The Federal Housing Finance Agency (FHFA) proposed its 2021 housing goals for Fannie Mae and Freddie Mac.
A release states that due to economic uncertainty related to COVID-19, the FHFA is proposing benchmarks for 2021 only and they will remain the same as they were for 2018-2020.
The proposed benchmark levels would extend those currently set to expire on December 31, 2020.
The FHFA’s proposed benchmarks for 2021 are as follows:
- Low-Income Home Purchase Goal: 24%
- Very Low-Income Home Purchase Goal: 6%
- Low-Income Areas Home Purchase Subgoal: 14%
- Low-Income Refinancing Goal: 21%
“To meet a single-family housing goal or subgoal, the percentage of mortgage purchases by an Enterprise that meets each goal or subgoal must exceed either the benchmark level set in advance by FHFA or the market level for that year.
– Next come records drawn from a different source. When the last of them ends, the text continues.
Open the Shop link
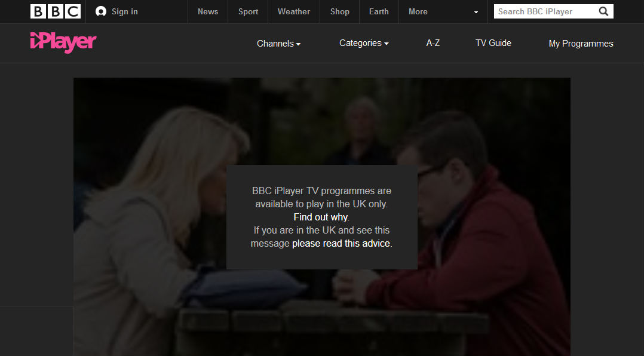 click(340, 11)
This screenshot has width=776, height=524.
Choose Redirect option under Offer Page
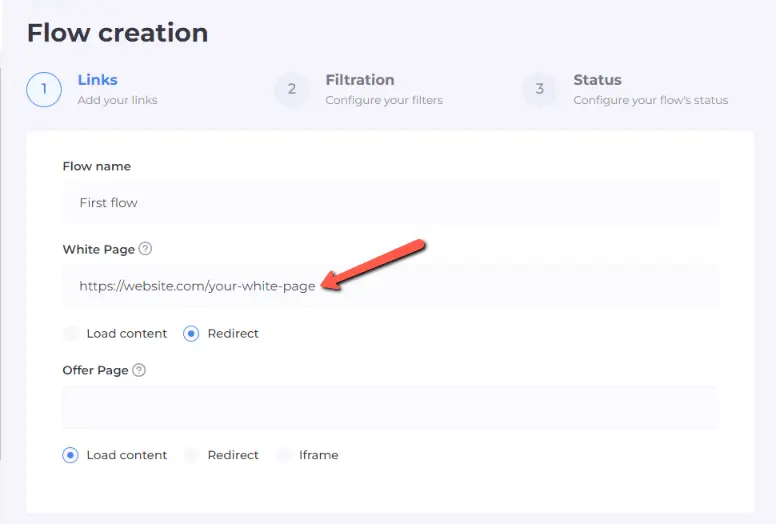[192, 455]
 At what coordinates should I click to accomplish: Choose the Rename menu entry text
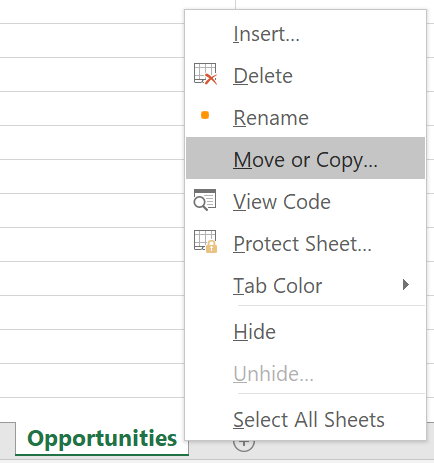pyautogui.click(x=271, y=118)
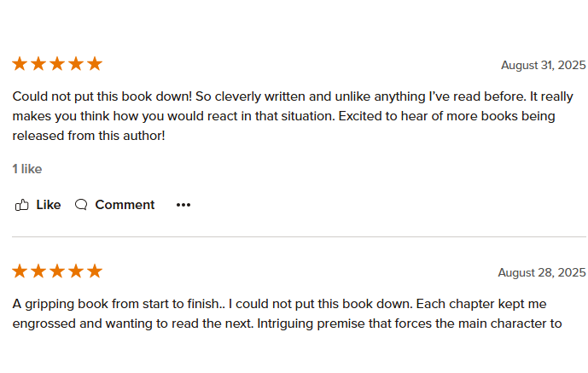Click the fifth star of the August 31 review
Screen dimensions: 588x373
click(x=95, y=64)
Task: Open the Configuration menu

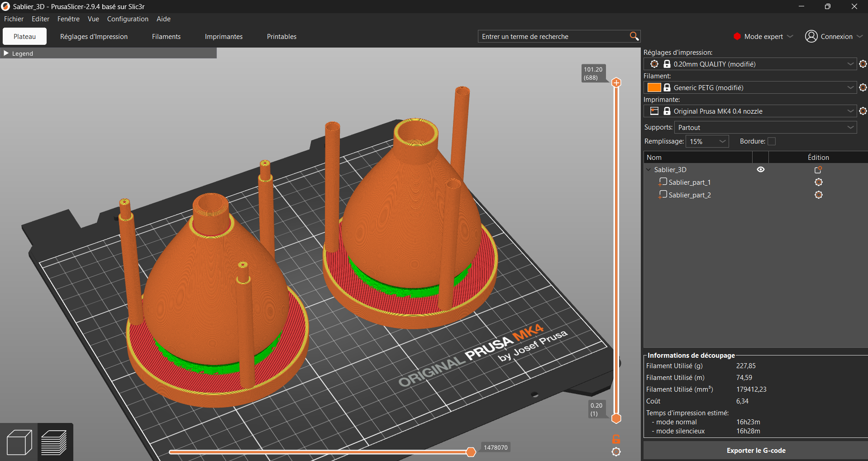Action: pyautogui.click(x=128, y=19)
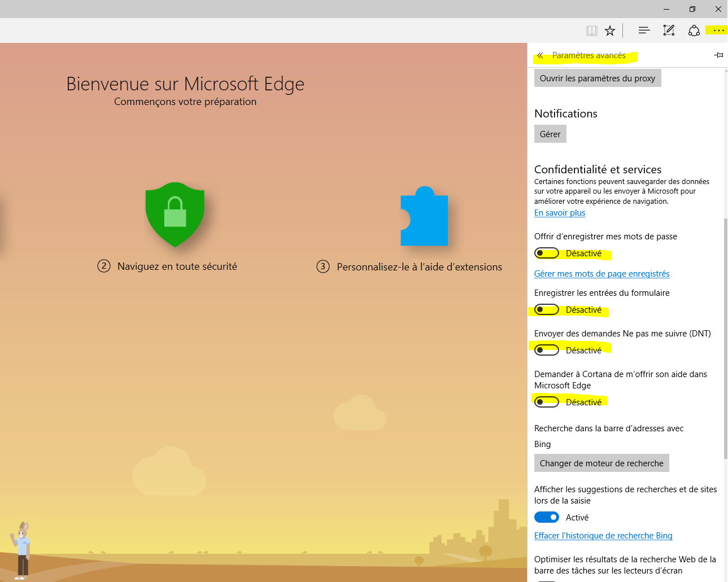
Task: Enable the save passwords toggle
Action: point(547,253)
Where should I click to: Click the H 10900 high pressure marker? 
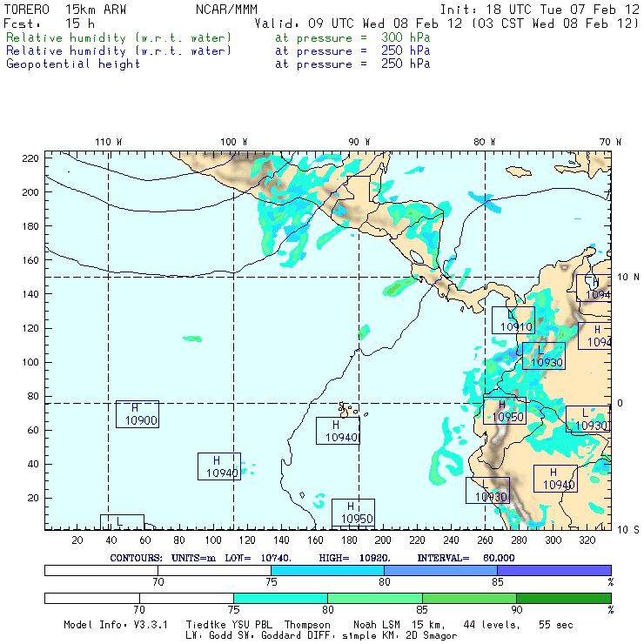point(137,414)
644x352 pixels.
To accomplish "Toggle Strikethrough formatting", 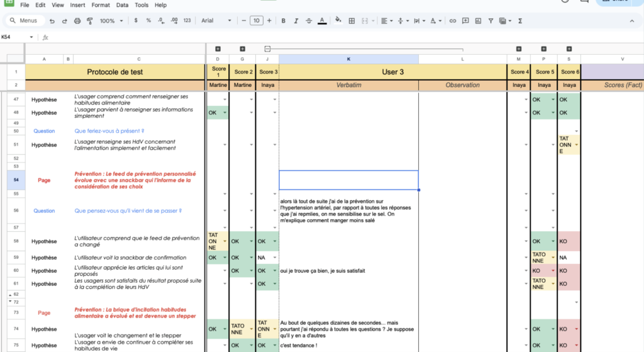I will (309, 21).
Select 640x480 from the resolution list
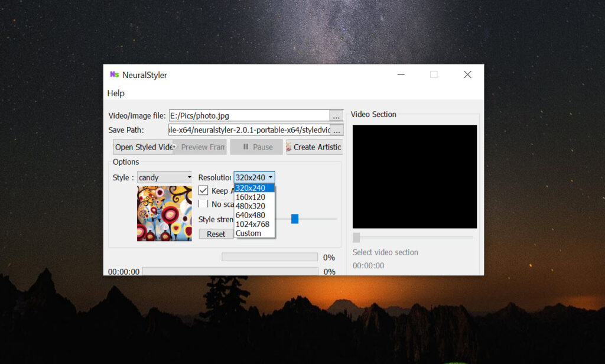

The market level is determined retrospectively each year, based on the actual goal-qualifying share of the overall market as measured by FHFA based on Home Mortgage Disclosure Act (HMDA) data for that year,” the FHFA said.
The FHFA added that it will conduct a new round of notice and comment rulemaking for new benchmark levels for 2022 and beyond.
The Federal Housing Enterprises Financial Safety and Soundness Act of 1992 (Safety and Soundness Act) require the FHFA to establish annual housing goals for both single-family and multifamily mortgages purchases by the GSEs.
Additionally, the annual housing goals are “one measure to the extent” of Fannie Mae and Freddie Mac meeting their public purposes. This includes, “an affirmative obligation to facilitate the financing of affordable housing for low- and moderate-income families in a manner consistent with their overall public purposes, while maintaining a strong financial condition and a reasonable economic return.”
“In order to meet a single-family housing goal, the percentage of mortgage purchases by an Enterprise that meets each goal must equal or exceed either the benchmark level or the market level for that year,” the FHFA said.